**Text to read:**
## begin

I couldn’t find a voice teacher at school, so I sought out the best vocal coach I could find. Becky Hyde Smith was a part-time vocal teacher who had heard me on the Fantasyche demo cassette, and she was willing to help me. The first day I met with her, Becky asked me to sing along with her. She began playing the piano, and I started yelling in tune. She stopped playing and said, “Jimmy, please stop screaming at me!”

We started from scratch. We began by doing vocal warm-ups. Becky played scales over and over, and she made me match my voice to the notes up and down an octave. “La-la-la-la-la-la-la- laaaaa.” She taught me about volume control and speech-level singing, and she introduced me to great vocalists, teaching me to emulate their diction and vocal control. Becky displayed tremendous patience with me, but she was also firm in her demands for perfection when it came to practicing my vocals. I am indebted to Becky to this day for teaching me to sing, not only with passion but proper diction and intonation.

I GRADUATED FROM BESSEMER CITY HIGH SCHOOL IN JUNE 1992. The school gave me a special award for three straight years of perfect attendance. Of course, Bea attended the ceremony, and I could tell that she was proud of me.

Mama was there too. She had bought me a new pair of shoes to wear to my high school graduation, and she purchased my class ring for me. I didn’t expect her to do anything like that, and I appreciated her kindness.

## end

**Directive A:** According to the memoir passage about vocal lessons and high school graduation, what special award did the school give the narrator?
**Directive B:** Carry the memoir passage about vocal lessons and high school graduation forward from its last sentence, keeping the same first-person voice.

**Available data:**
## begin

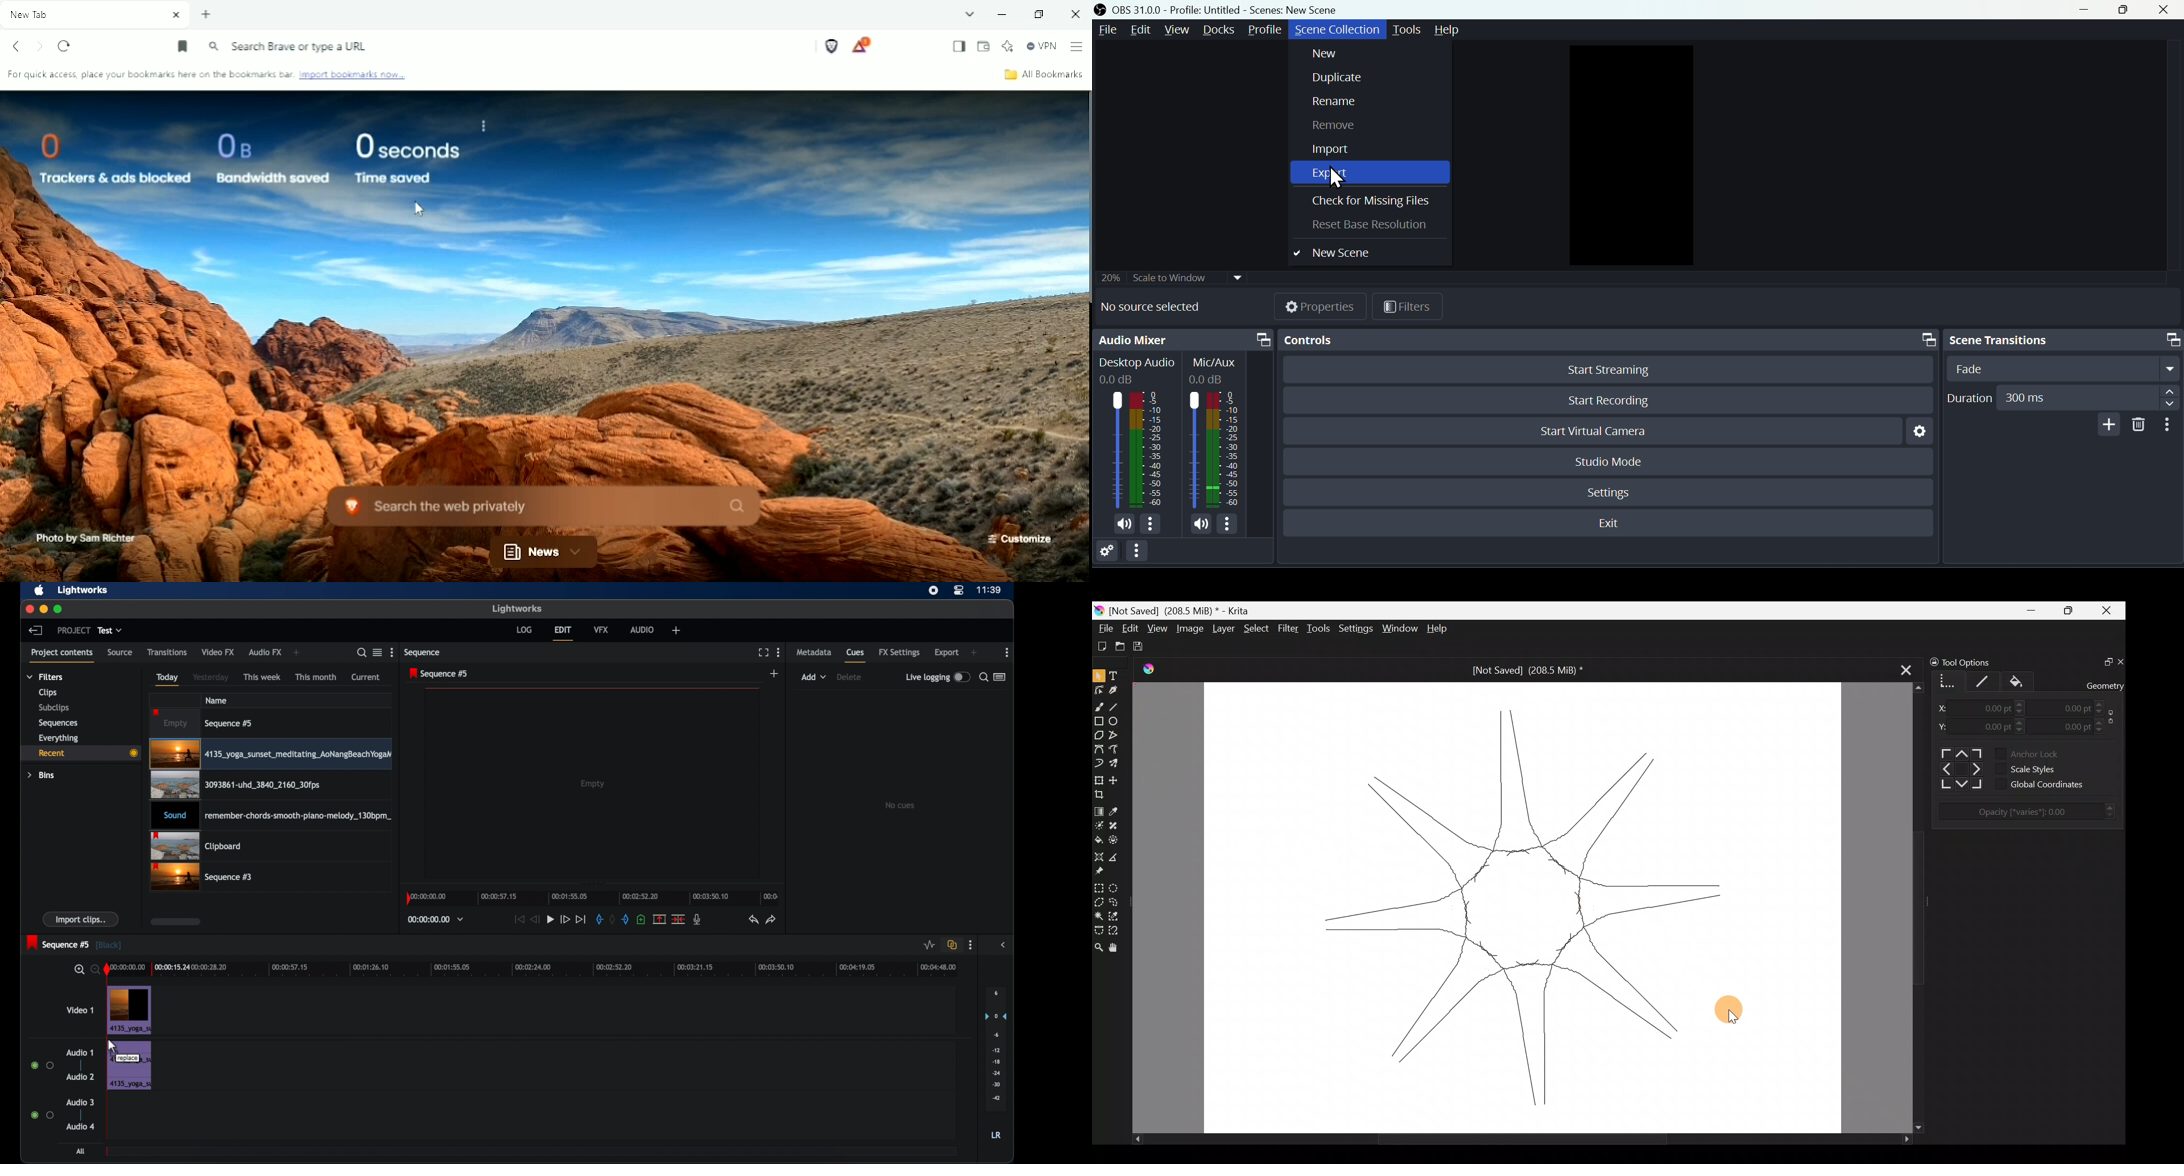  Describe the element at coordinates (2108, 712) in the screenshot. I see `Decrease` at that location.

## end

**Task response A:** A special award for three straight years of perfect attendance.

**Task response B:**
Receiving my high school diploma was especially meaningful to me. It was more than a piece of parchment with some writing on it. The diploma symbolized all the achievements and positive changes that had taken place in my life since moving in with Bea and Russell three years earlier. The boy living in Uncle Austin’s trailer couldn’t have done that, nor could the kid who had been living from bed to bed, meal to meal. But thanks to Bea, I now believed I could do anything, simply because I had a place to live and some loving encouragement. And now I was even planning to go to college.

I enrolled at Gaston College, in Dallas, North Carolina, that fall. I decided to major in criminal justice—since I knew a lot about the subject.

CLASSES STARTED IN SEPTEMBER, AND I THOROUGHLY enjoyed them. I had grown up around crime, so I related to many of the lessons taught. I continued practicing my guitar and working on my vocals. In December 1992, with Bea in mind, I wrote my first song, “My Only Friend,” after a close friend’s mom passed away. I wasn’t good at expressing grief, so I gave him the song to help us both deal with his mom’s passing.

One of my most memorable experiences during my education at Gaston College was a field trip. My criminal justice instructor, Don Lawrence, told the class to wear a collared shirt on Monday morning. We were going to visit the Dallas Detention Center. “This will give you a taste of the real thing,” Professor Lawrence said, “taking criminal justice out of the textbook and letting you see it in real life.”

I didn’t need to visit the detention center to see what real life inside was like since that was the facility in which I was locked up on my fifteenth birthday. I didn’t tell my professor or any of my fellow students that I knew more than I wanted to know about the detention center.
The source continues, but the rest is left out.